The Horsingdon Transmissions No.12: Black Bowers


This house, which can be found in a street not far removed from Northwich High Road, is marked by one of the increasingly rare Black Bowers which, a few decades ago, were a more common sight within the Horsingdon Triangle. Typically, A Black Bower would be erected by many households outside their front door on All Hallow's Eve, symbolising a doorway between worlds - 'marking a welcome to 'Those Who Wait'' as a local resident once explained the custom to me. Apparently this was less a genuine invitation than a propitiation of whatever visitant might come calling if were the offer of a welcome not made - especially on that night of the year when the skein separating the world from the Outside becomes porous.

Less commonly, other inhabitants of the region would display a Black Bower permanently outside their abodes, marking their status as what were once called cunning folk - but of a more disreputable demeanour. These were the people you'd go to if something long-lost needed finding, or if a maiden needed wooing, or a rival needed hexing - or if you wanted to speak with the dead.

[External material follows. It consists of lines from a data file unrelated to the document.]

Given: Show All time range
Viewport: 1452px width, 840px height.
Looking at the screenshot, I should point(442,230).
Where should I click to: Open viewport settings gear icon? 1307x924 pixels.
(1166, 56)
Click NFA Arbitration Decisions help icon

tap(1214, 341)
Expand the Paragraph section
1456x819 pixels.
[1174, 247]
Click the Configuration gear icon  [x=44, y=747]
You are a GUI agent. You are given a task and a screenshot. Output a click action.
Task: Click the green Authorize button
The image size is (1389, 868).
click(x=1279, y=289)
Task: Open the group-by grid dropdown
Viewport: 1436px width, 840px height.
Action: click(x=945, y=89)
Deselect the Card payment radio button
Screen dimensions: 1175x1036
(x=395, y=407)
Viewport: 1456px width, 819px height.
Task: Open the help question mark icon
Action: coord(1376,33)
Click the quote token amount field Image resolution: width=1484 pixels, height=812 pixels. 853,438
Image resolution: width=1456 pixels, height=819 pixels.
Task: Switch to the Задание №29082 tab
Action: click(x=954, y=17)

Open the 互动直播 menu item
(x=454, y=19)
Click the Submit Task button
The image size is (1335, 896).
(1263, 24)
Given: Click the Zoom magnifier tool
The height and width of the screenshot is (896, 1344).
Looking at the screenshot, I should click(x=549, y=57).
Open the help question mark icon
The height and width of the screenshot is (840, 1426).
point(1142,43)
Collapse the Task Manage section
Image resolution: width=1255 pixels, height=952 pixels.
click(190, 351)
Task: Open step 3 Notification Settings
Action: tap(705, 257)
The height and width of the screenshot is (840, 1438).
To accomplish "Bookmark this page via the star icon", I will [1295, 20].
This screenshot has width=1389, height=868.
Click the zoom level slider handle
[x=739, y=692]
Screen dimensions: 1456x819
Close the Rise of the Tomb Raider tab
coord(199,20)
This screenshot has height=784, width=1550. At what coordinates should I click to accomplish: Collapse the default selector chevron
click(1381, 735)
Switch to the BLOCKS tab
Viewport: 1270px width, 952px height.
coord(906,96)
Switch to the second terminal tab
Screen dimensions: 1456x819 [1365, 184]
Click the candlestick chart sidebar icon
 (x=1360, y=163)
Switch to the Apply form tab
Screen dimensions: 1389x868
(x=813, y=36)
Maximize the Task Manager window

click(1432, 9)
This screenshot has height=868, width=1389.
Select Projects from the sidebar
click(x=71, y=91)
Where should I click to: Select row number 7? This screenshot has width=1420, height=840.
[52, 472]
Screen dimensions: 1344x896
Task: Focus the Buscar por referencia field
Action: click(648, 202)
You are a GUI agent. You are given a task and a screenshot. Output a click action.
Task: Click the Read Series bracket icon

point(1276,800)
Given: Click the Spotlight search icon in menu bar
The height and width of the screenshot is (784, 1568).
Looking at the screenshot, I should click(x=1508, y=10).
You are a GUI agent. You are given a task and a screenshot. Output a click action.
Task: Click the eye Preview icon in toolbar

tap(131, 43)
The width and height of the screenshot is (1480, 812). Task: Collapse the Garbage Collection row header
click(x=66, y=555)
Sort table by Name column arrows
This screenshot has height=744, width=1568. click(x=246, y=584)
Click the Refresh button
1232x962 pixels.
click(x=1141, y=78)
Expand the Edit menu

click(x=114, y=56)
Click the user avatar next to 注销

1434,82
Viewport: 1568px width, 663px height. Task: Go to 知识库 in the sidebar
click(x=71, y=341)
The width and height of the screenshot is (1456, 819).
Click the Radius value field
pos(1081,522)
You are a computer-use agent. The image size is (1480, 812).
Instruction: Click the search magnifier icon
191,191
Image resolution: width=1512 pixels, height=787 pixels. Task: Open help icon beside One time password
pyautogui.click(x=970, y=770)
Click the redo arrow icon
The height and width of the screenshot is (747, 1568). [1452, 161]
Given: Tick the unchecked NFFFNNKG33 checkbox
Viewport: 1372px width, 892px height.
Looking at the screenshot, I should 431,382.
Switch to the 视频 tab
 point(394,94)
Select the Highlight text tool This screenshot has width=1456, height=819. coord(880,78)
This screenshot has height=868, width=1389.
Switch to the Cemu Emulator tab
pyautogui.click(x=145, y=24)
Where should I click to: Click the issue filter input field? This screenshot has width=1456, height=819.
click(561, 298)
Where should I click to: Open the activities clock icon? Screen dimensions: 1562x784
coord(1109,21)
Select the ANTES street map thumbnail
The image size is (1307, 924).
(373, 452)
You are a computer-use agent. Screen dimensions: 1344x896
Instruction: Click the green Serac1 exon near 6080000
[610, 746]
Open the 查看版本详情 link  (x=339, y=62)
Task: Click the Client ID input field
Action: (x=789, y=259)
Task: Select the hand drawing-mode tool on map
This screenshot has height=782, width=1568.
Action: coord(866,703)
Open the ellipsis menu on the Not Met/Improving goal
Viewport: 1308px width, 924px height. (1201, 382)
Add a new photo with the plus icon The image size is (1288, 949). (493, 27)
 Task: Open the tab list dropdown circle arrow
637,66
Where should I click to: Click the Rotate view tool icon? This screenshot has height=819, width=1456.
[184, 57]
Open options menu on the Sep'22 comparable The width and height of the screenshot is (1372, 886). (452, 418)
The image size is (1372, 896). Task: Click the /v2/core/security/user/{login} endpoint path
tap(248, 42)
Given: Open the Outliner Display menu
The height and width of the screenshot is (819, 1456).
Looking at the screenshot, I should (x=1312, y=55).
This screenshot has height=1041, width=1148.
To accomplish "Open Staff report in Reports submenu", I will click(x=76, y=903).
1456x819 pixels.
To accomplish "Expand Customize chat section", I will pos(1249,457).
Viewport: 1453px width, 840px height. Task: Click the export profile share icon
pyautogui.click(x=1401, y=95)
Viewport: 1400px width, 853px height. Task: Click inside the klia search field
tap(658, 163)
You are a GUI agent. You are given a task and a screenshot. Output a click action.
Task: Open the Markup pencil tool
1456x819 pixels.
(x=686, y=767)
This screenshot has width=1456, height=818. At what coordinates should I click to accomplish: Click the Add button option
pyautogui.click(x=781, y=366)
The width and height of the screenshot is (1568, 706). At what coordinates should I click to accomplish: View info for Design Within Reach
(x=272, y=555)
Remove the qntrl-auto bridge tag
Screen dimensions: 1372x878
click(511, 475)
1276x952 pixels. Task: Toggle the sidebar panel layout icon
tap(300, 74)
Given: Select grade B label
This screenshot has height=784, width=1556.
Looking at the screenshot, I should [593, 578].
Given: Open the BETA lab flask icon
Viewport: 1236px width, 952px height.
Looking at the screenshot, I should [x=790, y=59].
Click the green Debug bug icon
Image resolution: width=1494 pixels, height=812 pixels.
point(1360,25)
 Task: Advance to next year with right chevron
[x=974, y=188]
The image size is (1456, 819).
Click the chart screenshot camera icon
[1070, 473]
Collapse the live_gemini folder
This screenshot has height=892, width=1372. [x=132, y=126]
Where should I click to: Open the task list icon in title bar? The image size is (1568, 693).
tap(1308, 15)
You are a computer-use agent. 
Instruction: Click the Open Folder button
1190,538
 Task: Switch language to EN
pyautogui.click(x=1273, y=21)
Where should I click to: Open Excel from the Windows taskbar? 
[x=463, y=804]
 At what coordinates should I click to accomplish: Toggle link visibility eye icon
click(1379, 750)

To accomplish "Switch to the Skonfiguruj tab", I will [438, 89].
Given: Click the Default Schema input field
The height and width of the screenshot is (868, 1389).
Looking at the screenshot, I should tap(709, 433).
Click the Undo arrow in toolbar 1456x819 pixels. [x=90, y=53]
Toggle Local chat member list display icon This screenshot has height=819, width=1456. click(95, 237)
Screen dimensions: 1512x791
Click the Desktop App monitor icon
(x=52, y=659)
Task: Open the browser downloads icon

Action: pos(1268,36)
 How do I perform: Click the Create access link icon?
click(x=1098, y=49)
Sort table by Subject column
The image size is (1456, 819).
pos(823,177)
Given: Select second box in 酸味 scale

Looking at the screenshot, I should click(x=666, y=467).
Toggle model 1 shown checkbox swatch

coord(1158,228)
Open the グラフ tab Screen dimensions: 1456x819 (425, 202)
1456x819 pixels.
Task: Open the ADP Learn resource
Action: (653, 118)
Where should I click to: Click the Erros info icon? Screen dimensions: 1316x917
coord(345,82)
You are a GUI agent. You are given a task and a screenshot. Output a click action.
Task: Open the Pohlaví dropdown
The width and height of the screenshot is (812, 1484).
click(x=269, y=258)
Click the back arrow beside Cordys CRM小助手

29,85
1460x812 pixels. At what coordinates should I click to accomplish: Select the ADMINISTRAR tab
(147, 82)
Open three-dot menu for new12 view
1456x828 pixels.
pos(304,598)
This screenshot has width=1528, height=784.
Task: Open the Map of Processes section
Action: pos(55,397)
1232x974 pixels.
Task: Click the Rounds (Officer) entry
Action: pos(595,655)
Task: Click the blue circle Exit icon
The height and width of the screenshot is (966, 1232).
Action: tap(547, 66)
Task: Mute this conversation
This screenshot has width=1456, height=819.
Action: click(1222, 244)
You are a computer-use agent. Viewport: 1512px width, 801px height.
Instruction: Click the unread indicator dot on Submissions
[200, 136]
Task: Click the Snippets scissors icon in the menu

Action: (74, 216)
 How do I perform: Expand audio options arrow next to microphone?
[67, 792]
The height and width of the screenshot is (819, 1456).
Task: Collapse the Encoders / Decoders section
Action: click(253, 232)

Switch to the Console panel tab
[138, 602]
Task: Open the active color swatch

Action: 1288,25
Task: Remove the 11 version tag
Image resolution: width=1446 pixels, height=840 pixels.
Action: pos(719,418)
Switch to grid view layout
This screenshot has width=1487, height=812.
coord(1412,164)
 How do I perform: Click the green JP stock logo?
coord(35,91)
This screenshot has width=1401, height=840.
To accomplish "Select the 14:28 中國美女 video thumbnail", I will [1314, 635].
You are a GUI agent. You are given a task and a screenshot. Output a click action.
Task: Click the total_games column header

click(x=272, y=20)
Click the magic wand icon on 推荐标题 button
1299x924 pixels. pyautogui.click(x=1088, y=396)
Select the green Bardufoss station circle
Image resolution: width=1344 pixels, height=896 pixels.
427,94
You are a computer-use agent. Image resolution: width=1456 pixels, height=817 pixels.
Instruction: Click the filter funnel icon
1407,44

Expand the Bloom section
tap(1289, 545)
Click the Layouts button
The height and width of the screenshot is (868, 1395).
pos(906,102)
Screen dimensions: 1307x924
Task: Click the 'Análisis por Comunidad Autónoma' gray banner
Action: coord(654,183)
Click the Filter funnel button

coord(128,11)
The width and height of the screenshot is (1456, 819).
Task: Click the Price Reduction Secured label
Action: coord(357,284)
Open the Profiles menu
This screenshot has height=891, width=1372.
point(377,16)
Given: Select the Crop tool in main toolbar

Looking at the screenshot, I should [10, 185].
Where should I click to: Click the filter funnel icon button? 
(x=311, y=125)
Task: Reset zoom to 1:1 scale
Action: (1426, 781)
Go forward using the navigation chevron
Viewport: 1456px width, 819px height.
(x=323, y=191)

These were the folk who were seen to have a singular attachment to 'Those Who Wait': folk of uncertain ancestry, rumoured to be the product of unnameable couplings, and who ghosted along the margins of things; never trusted and always feared, they were nonetheless seen as a necessary part of the order of things - and thus grudgingly respected; folk who never saw the full span of their days, whose lives never ended well, and who invariably departed this world under a pall of suspicion and under circumstances both uncanny and violent.

This house is one I shall take pains to avoid in the future.